◆ EXTRACT ◆
○ ○ ○ ○

Diana in Search of Herself: Portrait of a Troubled Princess
- Author: Sally Bedell Smith
- Language: English
- Genre: Biography
- Publisher: Times Books
- Publication date: 1999
- Media type: Print
- Pages: 320
- ISBN: 0-8129-3030-4

= Diana in Search of Herself =

Biography of Diana, Princess of Wales

Diana in Search of Herself: Portrait of a Troubled Princess is one of the books about Diana, Princess of Wales. The book was written by best-selling author Sally Bedell Smith and was published by the Times Books in 1999. The book is the first authoritative biography of the Princess.

==Content==
The 320-page book focuses on the troubled life of Princess Diana. Smith interviewed nearly 150 people whose reports are used in the book to narrate the life of the Princess. These people were mainly Diana's intimates, including British tabloid journalists. The book also featured 32 pages of unseen photographs of the Princess.

The most significant claim made in the book is that the Princess had suffered from borderline personality disorder. It also claimed that she could not manage her serious eating disorder and had difficulty sustaining relationships.

==Sales==
The book was included in the best seller lists of the following: The New York Times Book Review, The Washington Post, The Wall Street Journal, USA Today Top 50, The Boston Globe, Los Angeles Times, Newsday, Barnes & Noble and Publishers Weekly.

○ ○ ○ ○

◆ INFORMATION ◆
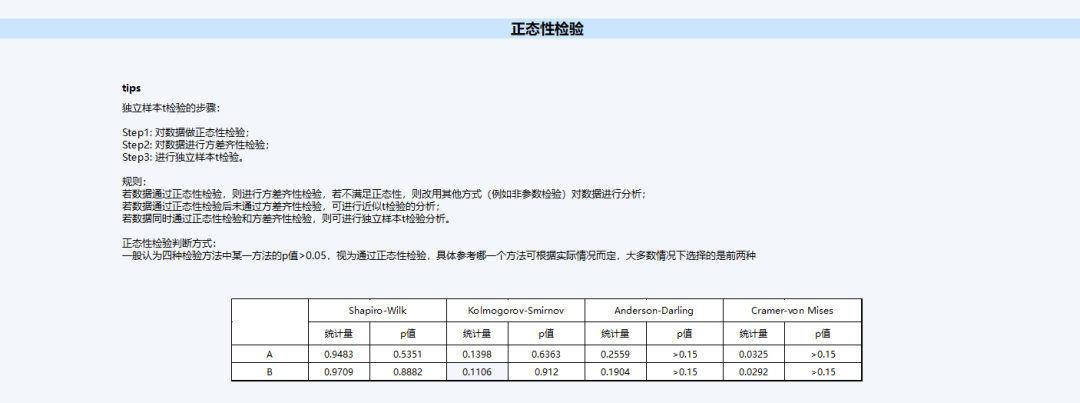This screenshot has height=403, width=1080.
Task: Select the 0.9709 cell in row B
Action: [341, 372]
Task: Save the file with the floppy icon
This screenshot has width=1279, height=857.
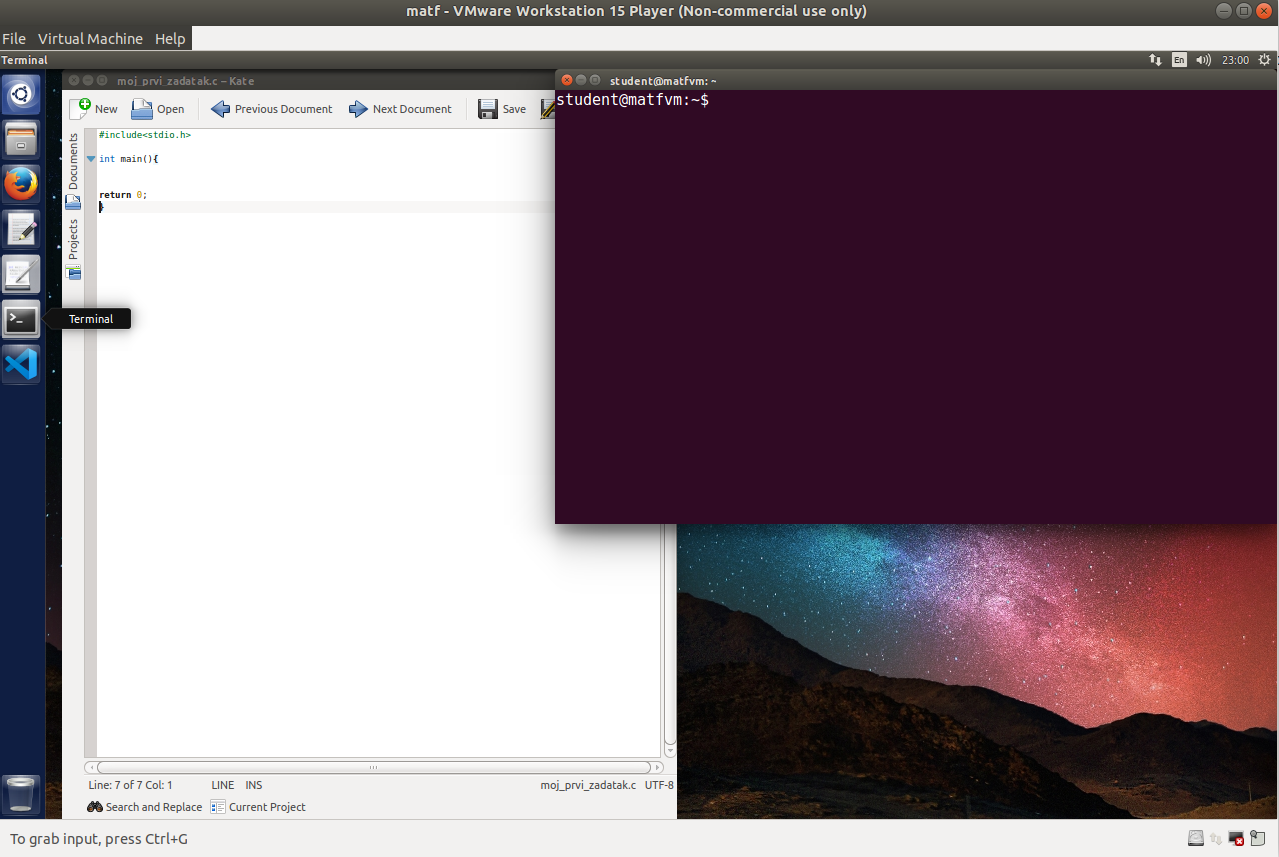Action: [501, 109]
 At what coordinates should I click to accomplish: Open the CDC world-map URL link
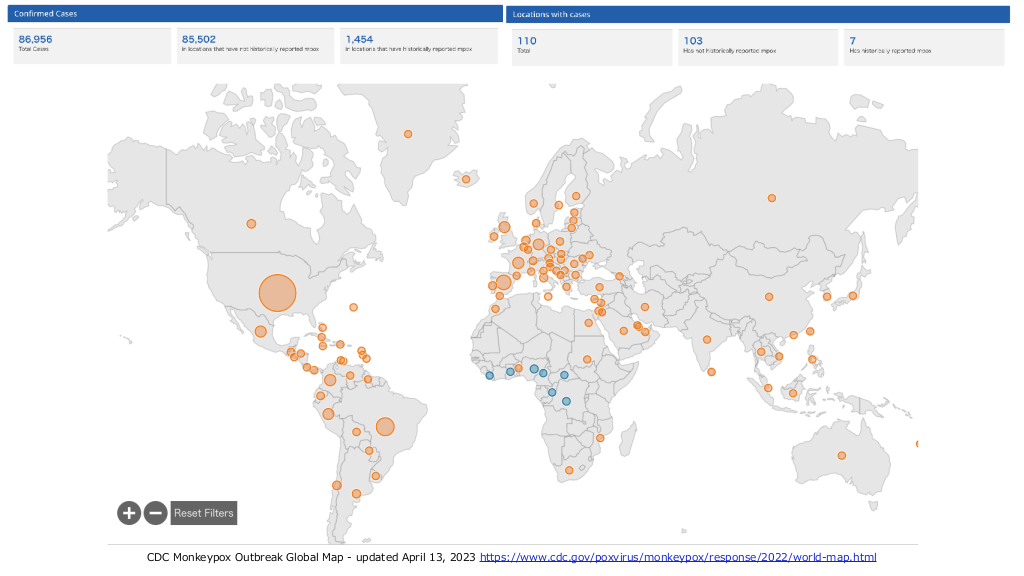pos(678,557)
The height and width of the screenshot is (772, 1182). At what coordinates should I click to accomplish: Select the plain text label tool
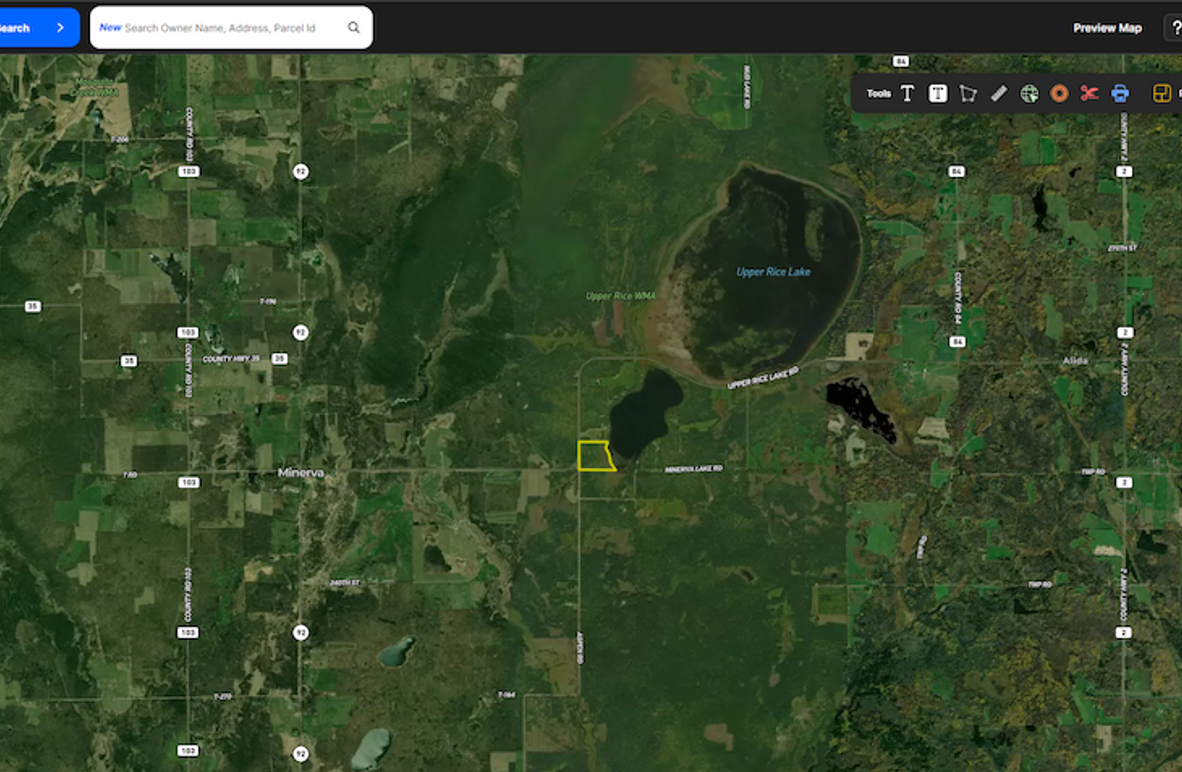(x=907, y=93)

○ ○ ○ ○

◆ TASK 1 ◆
Reproduce the passage of the book entry that opens with the words "Biography of Diana, Princess" and closes with "photographs of the Princess.", updating "intimates" to "close friends".
◆ TASK 2 ◆
Answer from the book entry:
(a) Which publisher released the book, and in what year?
(b) About how many people did Smith interview for the book?
(c) According to the book's most significant claim, what disorder did the Princess suffer from?

◆ EXERCISE OUTPUT 1 ◆
Biography of Diana, Princess of Wales

Diana in Search of Herself: Portrait of a Troubled Princess is one of the books about Diana, Princess of Wales. The book was written by best-selling author Sally Bedell Smith and was published by the Times Books in 1999. The book is the first authoritative biography of the Princess.

==Content==
The 320-page book focuses on the troubled life of Princess Diana. Smith interviewed nearly 150 people whose reports are used in the book to narrate the life of the Princess. These people were mainly Diana's close friends, including British tabloid journalists. The book also featured 32 pages of unseen photographs of the Princess.

◆ EXERCISE OUTPUT 2 ◆
(a) Times Books, in 1999.
(b) Nearly 150 people.
(c) Borderline personality disorder.